## Entries on locating words and elements
[start]

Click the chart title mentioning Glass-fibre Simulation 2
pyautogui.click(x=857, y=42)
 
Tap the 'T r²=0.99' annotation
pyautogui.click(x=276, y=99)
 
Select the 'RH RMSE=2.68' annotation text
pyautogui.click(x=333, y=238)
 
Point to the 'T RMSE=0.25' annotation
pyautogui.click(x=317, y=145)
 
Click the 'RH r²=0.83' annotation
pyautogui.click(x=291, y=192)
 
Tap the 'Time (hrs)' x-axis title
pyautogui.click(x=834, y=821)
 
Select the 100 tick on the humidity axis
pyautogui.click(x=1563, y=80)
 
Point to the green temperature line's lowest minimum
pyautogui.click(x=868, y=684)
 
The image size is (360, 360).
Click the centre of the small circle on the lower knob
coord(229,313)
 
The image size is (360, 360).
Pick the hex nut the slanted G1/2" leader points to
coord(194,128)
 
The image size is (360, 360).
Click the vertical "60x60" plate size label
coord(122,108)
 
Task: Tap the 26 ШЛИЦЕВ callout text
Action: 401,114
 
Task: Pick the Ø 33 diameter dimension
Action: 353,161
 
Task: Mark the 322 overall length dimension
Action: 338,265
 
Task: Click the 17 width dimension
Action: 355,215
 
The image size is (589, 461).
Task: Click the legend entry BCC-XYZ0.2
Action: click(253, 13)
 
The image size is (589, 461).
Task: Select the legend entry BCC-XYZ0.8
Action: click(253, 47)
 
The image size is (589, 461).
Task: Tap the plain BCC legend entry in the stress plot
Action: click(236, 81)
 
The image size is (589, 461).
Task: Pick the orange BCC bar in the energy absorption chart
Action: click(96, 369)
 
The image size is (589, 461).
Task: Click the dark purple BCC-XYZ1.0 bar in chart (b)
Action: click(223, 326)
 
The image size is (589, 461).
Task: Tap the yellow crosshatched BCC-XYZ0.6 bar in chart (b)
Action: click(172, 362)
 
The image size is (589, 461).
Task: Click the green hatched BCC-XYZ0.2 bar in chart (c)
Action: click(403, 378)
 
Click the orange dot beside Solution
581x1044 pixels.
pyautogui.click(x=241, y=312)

[end]

Find every line in the rows above that contains the string "Task" and copy each of those lines.

Task: Tap the 26 ШЛИЦЕВ callout text
Task: Pick the Ø 33 diameter dimension
Task: Mark the 322 overall length dimension
Task: Click the 17 width dimension
Task: Click the legend entry BCC-XYZ0.2
Task: Select the legend entry BCC-XYZ0.8
Task: Tap the plain BCC legend entry in the stress plot
Task: Pick the orange BCC bar in the energy absorption chart
Task: Click the dark purple BCC-XYZ1.0 bar in chart (b)
Task: Tap the yellow crosshatched BCC-XYZ0.6 bar in chart (b)
Task: Click the green hatched BCC-XYZ0.2 bar in chart (c)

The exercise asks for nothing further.